# ------------------------------------
# Copyright (c) Microsoft Corporation.
# Licensed under the MIT License.
# ------------------------------------
import json
import time

from azure.core.exceptions import ClientAuthenticationError, ServiceRequestError
from azure.core.pipeline.transport import HttpRequest
from azure.identity._internal.managed_identity_client import ManagedIdentityClient
import pytest

from helpers import mock, mock_response, Request, validating_transport


def test_caching():
    scope = "scope"
    now = int(time.time())
    expected_expires_on = now + 3600
    expected_token = "*"
    transport = validating_transport(
        requests=[Request(url="http://localhost")],
        responses=[
            mock_response(
                json_payload={
                    "access_token": expected_token,
                    "expires_in": 3600,
                    "expires_on": expected_expires_on,
                    "resource": scope,
                    "token_type": "Bearer",
                }
            )
        ],
    )
    client = ManagedIdentityClient(
        request_factory=lambda _, __: HttpRequest("GET", "http://localhost"), transport=transport
    )

    token = client.get_cached_token(scope)
    assert not token

    with mock.patch(ManagedIdentityClient.__module__ + ".time.time", lambda: now):
        token = client.request_token(scope)
    assert token.expires_on == expected_expires_on
    assert token.token == expected_token

    token = client.get_cached_token(scope)
    assert token.expires_on == expected_expires_on
    assert token.token == expected_token


def test_deserializes_json_from_text():
    """The client should gracefully handle a response with a JSON body and content-type text/plain"""

    scope = "scope"
    now = int(time.time())
    expected_expires_on = now + 3600
    expected_token = "*"

    def send(request, **_):
        body = json.dumps(
            {
                "access_token": expected_token,
                "expires_in": 3600,
                "expires_on": expected_expires_on,
                "resource": scope,
                "token_type": "Bearer",
            }
        )
        return mock.Mock(
            status_code=200,
            headers={"Content-Type": "text/plain"},
            content_type="text/plain",
            text=lambda encoding=None: body,
        )

    client = ManagedIdentityClient(
        request_factory=lambda _, __: HttpRequest("GET", "http://localhost"), transport=mock.Mock(send=send)
    )

    token = client.request_token(scope)
    assert token.expires_on == expected_expires_on
    assert token.token == expected_token


def test_retry():
    """ManagedIdentityClient should retry token requests"""
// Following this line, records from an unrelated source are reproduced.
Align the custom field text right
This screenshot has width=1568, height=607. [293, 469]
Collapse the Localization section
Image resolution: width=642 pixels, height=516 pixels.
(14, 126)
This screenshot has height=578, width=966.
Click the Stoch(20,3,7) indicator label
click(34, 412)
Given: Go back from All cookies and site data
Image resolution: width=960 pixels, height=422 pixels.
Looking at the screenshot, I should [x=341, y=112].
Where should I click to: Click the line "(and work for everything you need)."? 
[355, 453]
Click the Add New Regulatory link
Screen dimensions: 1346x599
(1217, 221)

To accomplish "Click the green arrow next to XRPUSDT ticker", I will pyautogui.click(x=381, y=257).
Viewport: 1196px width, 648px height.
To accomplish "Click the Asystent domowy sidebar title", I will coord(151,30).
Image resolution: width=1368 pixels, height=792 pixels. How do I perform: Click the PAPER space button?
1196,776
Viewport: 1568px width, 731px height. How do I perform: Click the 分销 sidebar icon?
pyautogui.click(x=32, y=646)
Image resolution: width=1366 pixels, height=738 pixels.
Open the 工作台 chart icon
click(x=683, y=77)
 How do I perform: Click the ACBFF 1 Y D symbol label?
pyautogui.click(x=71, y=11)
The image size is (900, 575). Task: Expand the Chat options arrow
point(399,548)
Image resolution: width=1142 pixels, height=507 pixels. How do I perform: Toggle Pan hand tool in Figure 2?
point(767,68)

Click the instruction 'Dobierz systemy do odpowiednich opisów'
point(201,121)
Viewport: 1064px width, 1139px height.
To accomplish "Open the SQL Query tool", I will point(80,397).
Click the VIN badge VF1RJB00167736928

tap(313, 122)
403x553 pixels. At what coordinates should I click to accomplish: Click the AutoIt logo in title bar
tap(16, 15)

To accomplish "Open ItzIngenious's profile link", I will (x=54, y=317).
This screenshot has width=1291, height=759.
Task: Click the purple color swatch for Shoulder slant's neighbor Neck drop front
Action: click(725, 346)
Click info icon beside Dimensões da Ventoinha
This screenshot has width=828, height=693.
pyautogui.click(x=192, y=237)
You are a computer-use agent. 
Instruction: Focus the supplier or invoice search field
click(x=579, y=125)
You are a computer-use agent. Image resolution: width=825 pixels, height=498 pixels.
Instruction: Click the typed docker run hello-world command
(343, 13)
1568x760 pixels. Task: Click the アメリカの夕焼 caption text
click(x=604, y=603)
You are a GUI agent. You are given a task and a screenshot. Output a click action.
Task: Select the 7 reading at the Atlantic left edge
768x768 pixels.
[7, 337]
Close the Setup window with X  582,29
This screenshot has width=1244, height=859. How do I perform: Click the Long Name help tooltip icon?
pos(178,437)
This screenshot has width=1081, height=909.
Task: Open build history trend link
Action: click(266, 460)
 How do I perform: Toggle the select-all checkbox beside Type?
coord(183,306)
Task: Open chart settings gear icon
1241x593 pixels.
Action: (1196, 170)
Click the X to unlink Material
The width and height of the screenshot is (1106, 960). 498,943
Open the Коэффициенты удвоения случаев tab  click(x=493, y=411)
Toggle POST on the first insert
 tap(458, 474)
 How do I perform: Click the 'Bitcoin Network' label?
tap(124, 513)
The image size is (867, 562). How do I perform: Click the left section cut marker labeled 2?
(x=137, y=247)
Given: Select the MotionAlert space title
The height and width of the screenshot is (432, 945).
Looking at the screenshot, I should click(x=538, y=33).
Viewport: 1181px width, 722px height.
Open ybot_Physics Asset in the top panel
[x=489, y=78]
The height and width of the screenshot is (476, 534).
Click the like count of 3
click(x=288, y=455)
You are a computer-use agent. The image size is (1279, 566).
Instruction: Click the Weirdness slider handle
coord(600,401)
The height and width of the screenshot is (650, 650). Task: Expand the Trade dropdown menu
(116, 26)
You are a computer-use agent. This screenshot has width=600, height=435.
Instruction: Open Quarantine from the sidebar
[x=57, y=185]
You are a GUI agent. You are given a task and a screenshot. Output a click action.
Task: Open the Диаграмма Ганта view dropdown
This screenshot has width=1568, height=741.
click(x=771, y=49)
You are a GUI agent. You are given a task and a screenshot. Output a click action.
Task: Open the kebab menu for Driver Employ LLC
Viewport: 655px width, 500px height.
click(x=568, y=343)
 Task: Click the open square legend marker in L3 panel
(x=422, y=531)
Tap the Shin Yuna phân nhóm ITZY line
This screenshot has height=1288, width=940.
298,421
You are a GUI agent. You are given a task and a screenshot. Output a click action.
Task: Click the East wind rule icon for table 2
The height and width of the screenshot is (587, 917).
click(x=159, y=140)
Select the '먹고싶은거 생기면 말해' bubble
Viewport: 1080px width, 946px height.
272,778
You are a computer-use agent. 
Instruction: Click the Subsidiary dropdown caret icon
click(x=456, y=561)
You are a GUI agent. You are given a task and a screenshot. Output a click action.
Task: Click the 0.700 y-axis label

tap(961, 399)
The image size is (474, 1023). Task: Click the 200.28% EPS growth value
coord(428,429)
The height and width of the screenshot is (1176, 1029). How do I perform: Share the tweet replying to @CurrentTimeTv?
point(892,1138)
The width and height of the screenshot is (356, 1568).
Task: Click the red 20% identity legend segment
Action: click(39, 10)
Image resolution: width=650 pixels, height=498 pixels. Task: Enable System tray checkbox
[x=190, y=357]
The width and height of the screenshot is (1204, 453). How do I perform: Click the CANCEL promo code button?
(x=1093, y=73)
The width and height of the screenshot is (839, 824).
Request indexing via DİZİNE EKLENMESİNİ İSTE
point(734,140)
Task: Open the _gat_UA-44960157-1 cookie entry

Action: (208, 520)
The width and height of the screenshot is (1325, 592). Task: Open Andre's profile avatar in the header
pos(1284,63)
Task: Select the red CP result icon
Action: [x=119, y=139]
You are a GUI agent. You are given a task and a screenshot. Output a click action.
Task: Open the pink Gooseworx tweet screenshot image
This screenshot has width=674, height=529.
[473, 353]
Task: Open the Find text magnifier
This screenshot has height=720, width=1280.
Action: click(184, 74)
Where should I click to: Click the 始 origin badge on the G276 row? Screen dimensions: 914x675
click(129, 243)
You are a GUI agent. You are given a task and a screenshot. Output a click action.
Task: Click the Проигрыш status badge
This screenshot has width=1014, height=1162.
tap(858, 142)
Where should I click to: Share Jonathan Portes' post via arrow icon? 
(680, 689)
    message = "can't connect"
    transport = mock.Mock(send=mock.Mock(side_effect=ServiceRequestError(message)))
    request_factory = mock.Mock()

    client = ManagedIdentityClient(request_factory, transport=transport)

    for method in ("GET", "POST"):
        request_factory.return_value = HttpRequest(method, "https://localhost")
        with pytest.raises(ServiceRequestError, match=message):
            client.request_token("scope")
        assert transport.send.call_count > 1
        transport.send.reset_mock()


@pytest.mark.parametrize("content_type", ("text/html", "application/json"))
def test_unexpected_content(content_type):
    content = "<html><body>not JSON</body></html>"

    def send(request, **_):
        return mock.Mock(
            status_code=200,
            headers={"Content-Type": content_type},
            content_type=content_type,
            text=lambda encoding=None: content,
        )

    client = ManagedIdentityClient(
        request_factory=lambda _, __: HttpRequest("GET", "http://localhost"), transport=mock.Mock(send=send)
    )

    with pytest.raises(ClientAuthenticationError) as ex:
        client.request_token("scope")
    assert ex.value.response.text() == content

    if "json" not in content_type:
        assert content_type in ex.value.message